*** Opening Supplied material ***

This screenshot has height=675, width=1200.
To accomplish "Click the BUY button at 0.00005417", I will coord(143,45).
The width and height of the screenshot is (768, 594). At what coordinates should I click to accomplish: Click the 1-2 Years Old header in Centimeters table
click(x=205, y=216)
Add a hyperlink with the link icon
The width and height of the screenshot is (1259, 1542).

*** Closing Supplied material ***

◆ Aim of the exercise: Please copy each line above exactly as written.

◆ Solution:
This screenshot has height=675, width=1200.
To accomplish "Click the BUY button at 0.00005417", I will coord(143,45).
The width and height of the screenshot is (768, 594). At what coordinates should I click to accomplish: Click the 1-2 Years Old header in Centimeters table
click(x=205, y=216)
Add a hyperlink with the link icon
The width and height of the screenshot is (1259, 1542).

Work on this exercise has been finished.